Putting It All Together
Chapter seven synthesizes the observations found in the first six chapters and provides implications and applications.
- Christ's death and resurrection makes it possible for Christians to pursue a new way of life, holy living.
- Believers are united with Christ, participants in Christ's death and resurrection, which provides the basis for the Holy Spirit's work of positional sanctification and progressive sanctification.
- Sanctification is a sovereign work of God, but it also involves dedicated participation by the believer.
- God's process of sanctification involves discipline and suffering.
- Sanctification involves the church, a community of like-minded believers under the leadership of qualified elders.
- Sanctification resides in the sphere of marriage and the family. (Eph 5:21–29)
In Christ, believers are positionally sanctified through the gift of the indwelling Holy Spirit and empowered to work out their salvation in progressive sanctification, propelled toward moral excellence, missional community, and menaingful relationships.
3. Commentary on Sanctification as Set Apart and Growing in Christ
This book is an excellent, readable biblical theology on the doctrine of sanctification. From Genesis to Revelation, Köstenberger succeeds in giving us a "historical, literary, and theological survey of sanctification." It seems appropriate that more space is reserved for what is taught in the New Testament, although I would have liked the author to have spent a little more effort in the details found in Leviticus since so much of the foundation of holiness and sanctification is found in the Pentateuch and the Levitical Code.
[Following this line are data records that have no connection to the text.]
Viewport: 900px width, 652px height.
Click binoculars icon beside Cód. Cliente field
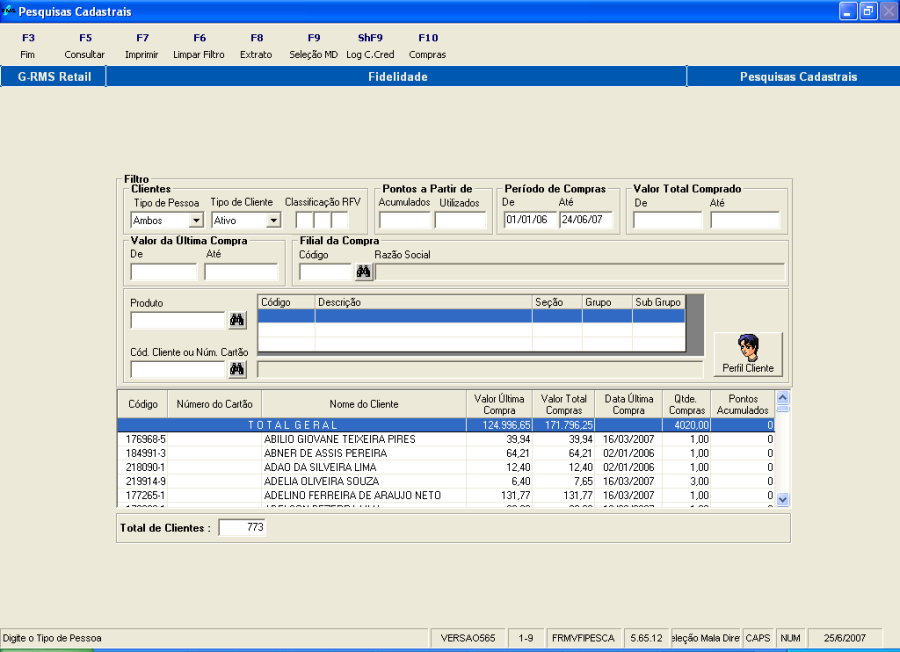(x=237, y=369)
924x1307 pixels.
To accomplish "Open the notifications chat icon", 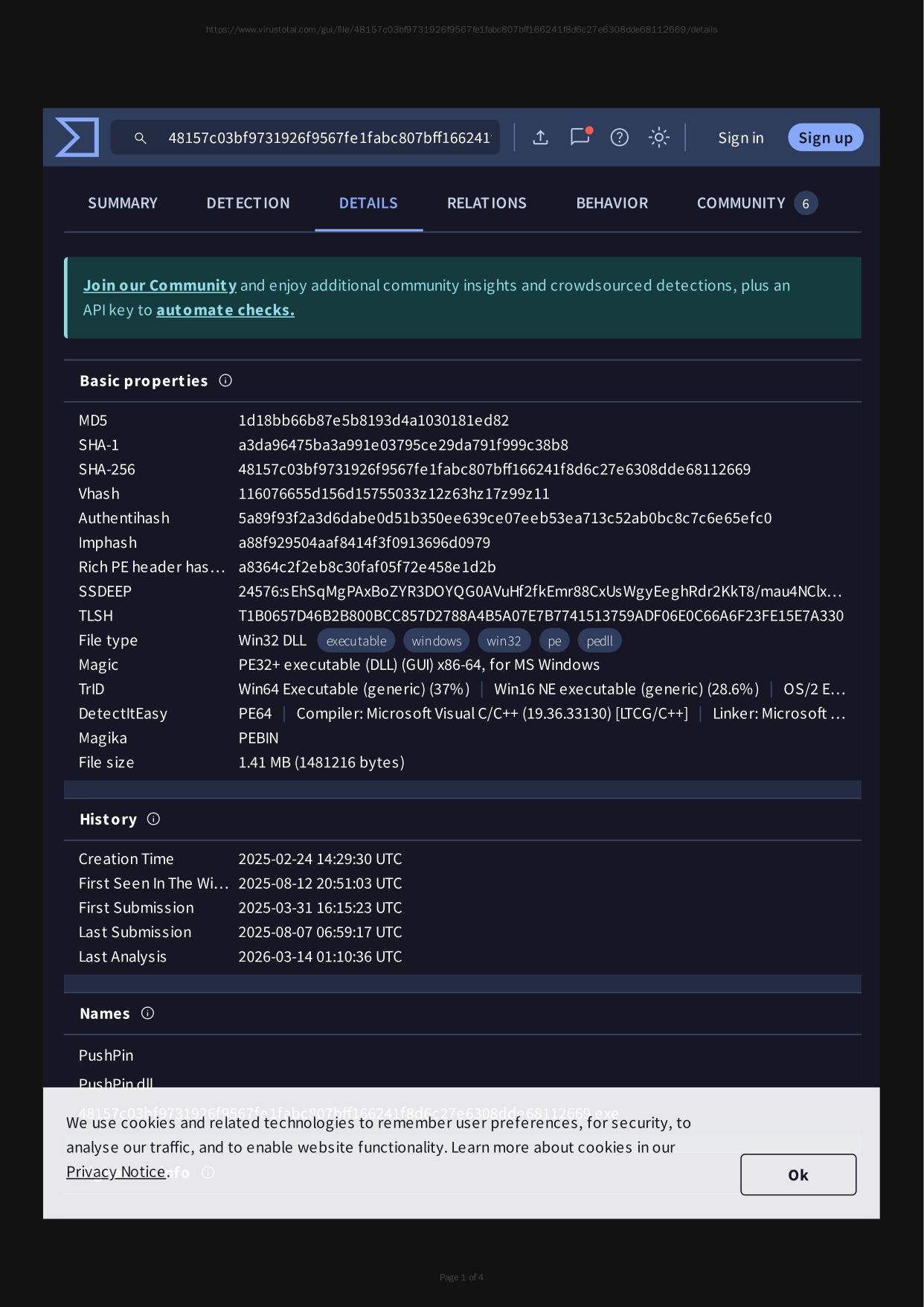I will (x=580, y=137).
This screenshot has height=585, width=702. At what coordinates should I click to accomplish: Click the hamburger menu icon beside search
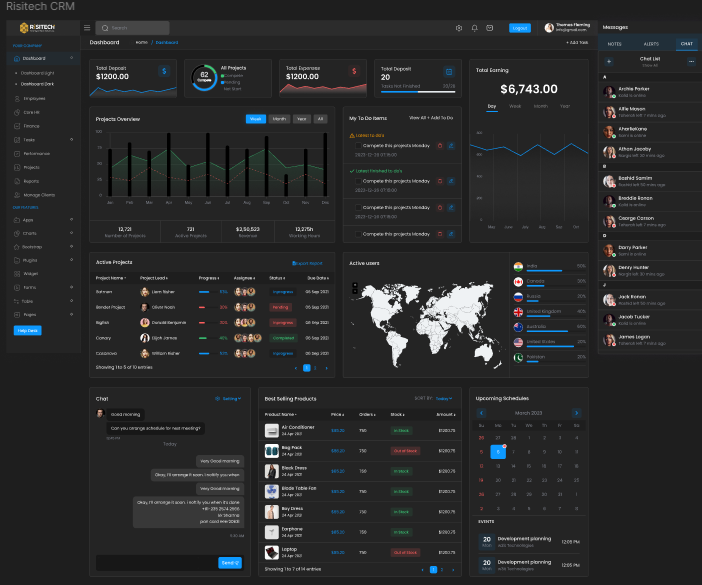pos(87,28)
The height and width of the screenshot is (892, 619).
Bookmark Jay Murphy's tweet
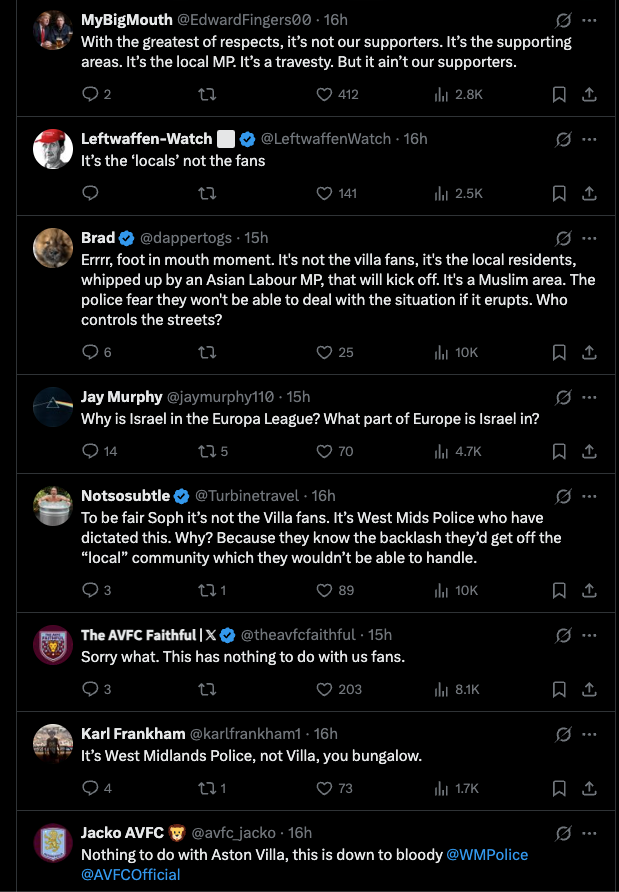point(559,452)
The organization of the content of the book, the chapters themselves and their subheadings, add to the book's clarity and readability. The bibliography for further studies and the included topical and scripture index are much welcomed.
For newer believers, I would begin my pursuit to understand sanctification by reading a chapter on sanctification from a readable systematic theology. Two recommended options include chapter 44 of Everyone's a Theologian or chapter 38 of Grudem's Systematic Theology. Once you have read a good overview from a systematic theology, adding to your knowledge through this biblical theology on sanctification.
4. Final Thoughts
Sanctification as Set Apart and Growing in Christ is an excellent Bible survey from Genesis to Revelation on the topic of sanctification. It is readable for everyday Christians, and it will also serve well pastors and Bible teachers who want a guided tour of the Bible on this important topic.